**Task:** Output, word for word, every line from the line with "Right Islam (127, 2551)" through the final line of the data below.

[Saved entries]
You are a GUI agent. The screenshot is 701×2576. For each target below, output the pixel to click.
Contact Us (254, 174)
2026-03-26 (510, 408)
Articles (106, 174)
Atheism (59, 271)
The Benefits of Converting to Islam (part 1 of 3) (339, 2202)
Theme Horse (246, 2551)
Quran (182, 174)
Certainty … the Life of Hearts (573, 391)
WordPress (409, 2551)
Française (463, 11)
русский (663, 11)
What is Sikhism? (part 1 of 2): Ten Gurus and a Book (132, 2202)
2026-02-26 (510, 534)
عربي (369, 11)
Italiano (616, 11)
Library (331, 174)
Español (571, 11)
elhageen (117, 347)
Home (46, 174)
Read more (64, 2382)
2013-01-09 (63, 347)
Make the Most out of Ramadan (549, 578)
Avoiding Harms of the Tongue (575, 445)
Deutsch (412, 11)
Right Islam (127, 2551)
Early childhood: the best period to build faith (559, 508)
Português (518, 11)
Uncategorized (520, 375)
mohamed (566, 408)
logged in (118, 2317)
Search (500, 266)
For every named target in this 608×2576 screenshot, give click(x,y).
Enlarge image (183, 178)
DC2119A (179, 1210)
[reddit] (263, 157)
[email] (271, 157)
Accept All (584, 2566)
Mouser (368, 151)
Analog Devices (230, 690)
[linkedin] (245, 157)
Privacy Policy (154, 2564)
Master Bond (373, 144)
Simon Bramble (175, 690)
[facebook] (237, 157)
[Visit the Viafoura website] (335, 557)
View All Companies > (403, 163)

**Task answer:**
Right Islam (127, 2551)
Early childhood: the best period to build faith (559, 508)
Português (518, 11)
Uncategorized (520, 375)
mohamed (566, 408)
logged in (118, 2317)
Search (500, 266)
For every named target in this 608×2576 screenshot, give click(x,y).
Enlarge image (183, 178)
DC2119A (179, 1210)
[reddit] (263, 157)
[email] (271, 157)
Accept All (584, 2566)
Mouser (368, 151)
Analog Devices (230, 690)
[linkedin] (245, 157)
Privacy Policy (154, 2564)
Master Bond (373, 144)
Simon Bramble (175, 690)
[facebook] (237, 157)
[Visit the Viafoura website] (335, 557)
View All Companies > (403, 163)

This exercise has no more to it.